→ Given text:
Skip to content

Kubernetes Logging: EFK Stack (Elasticsearch, Fluentd, Kibana)

DodaTech 3 min read

In this tutorial, you'll learn about Kubernetes Logging: EFK Stack (Elasticsearch, Fluentd, Kibana). We cover key concepts, practical examples, and best practices to help you understand and apply this topic effectively.

The EFK stack Elasticsearch Fluentd and Kibana provides centralized logging for Kubernetes clusters by collecting container logs from every node and making them searchable.

What You'll Learn

This tutorial covers deploying Fluentd as a DaemonSet for log collection, configuring Elasticsearch for storage, setting up Kibana for dashboards, structured logging with JSON, and log retention policies.

→ Data section:

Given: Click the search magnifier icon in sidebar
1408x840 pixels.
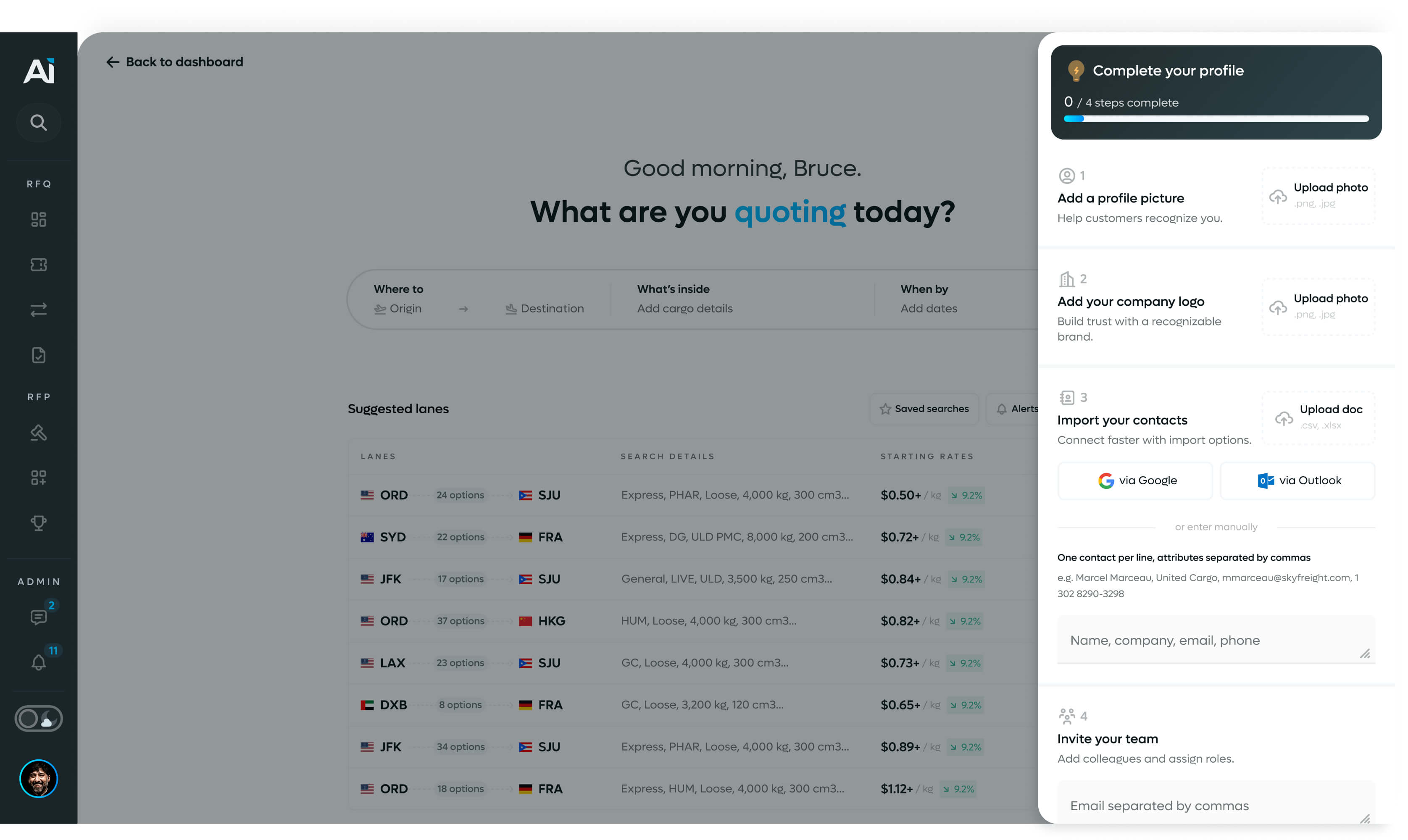Looking at the screenshot, I should tap(39, 122).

→ Set task 1:
From the EFK stack tutorial, output the passage that starts at "In this tutorial, you'll" and runs up to and including "log retention policies.".
→ Set task 2:
Write the next part of the EFK stack tutorial, starting after its final sentence.

→ Output 1:
In this tutorial, you'll learn about Kubernetes Logging: EFK Stack (Elasticsearch, Fluentd, Kibana). We cover key concepts, practical examples, and best practices to help you understand and apply this topic effectively.

The EFK stack Elasticsearch Fluentd and Kibana provides centralized logging for Kubernetes clusters by collecting container logs from every node and making them searchable.

What You'll Learn

This tutorial covers deploying Fluentd as a DaemonSet for log collection, configuring Elasticsearch for storage, setting up Kibana for dashboards, structured logging with JSON, and log retention policies.

→ Output 2:
Why It Matters

Without centralized logging, debugging production issues requires SSH-ing into nodes and searching through individual log files. Centralized logging reduces mean time to resolution from hours to minutes.

Real-World Use

DigitalOcean uses the EFK stack to aggregate logs from hundreds of thousands of containers across their Kubernetes platform. Wix uses Fluentd to collect over 10 terabytes of logs daily.

Fluentd DaemonSet Deployment

Fluentd runs as a DaemonSet, collecting logs from each node.

apiVersion: apps/v1
kind: DaemonSet
metadata:
  name: fluentd
  namespace: logging
spec:
  selector:
    matchLabels:
      name: fluentd
  template:
    metadata:
      labels:
        name: fluentd
    spec:
      serviceAccountName: fluentd
      containers:
      - name: fluentd
        image: fluent/fluentd-kubernetes-daemonset:v1.17-debian-elasticsearch
        env:
        - name: FLUENT_ELASTICSEARCH_HOST
          value: "elasticsearch.logging.svc.cluster.local"
        - name: FLUENT_ELASTICSEARCH_PORT
          value: "9200"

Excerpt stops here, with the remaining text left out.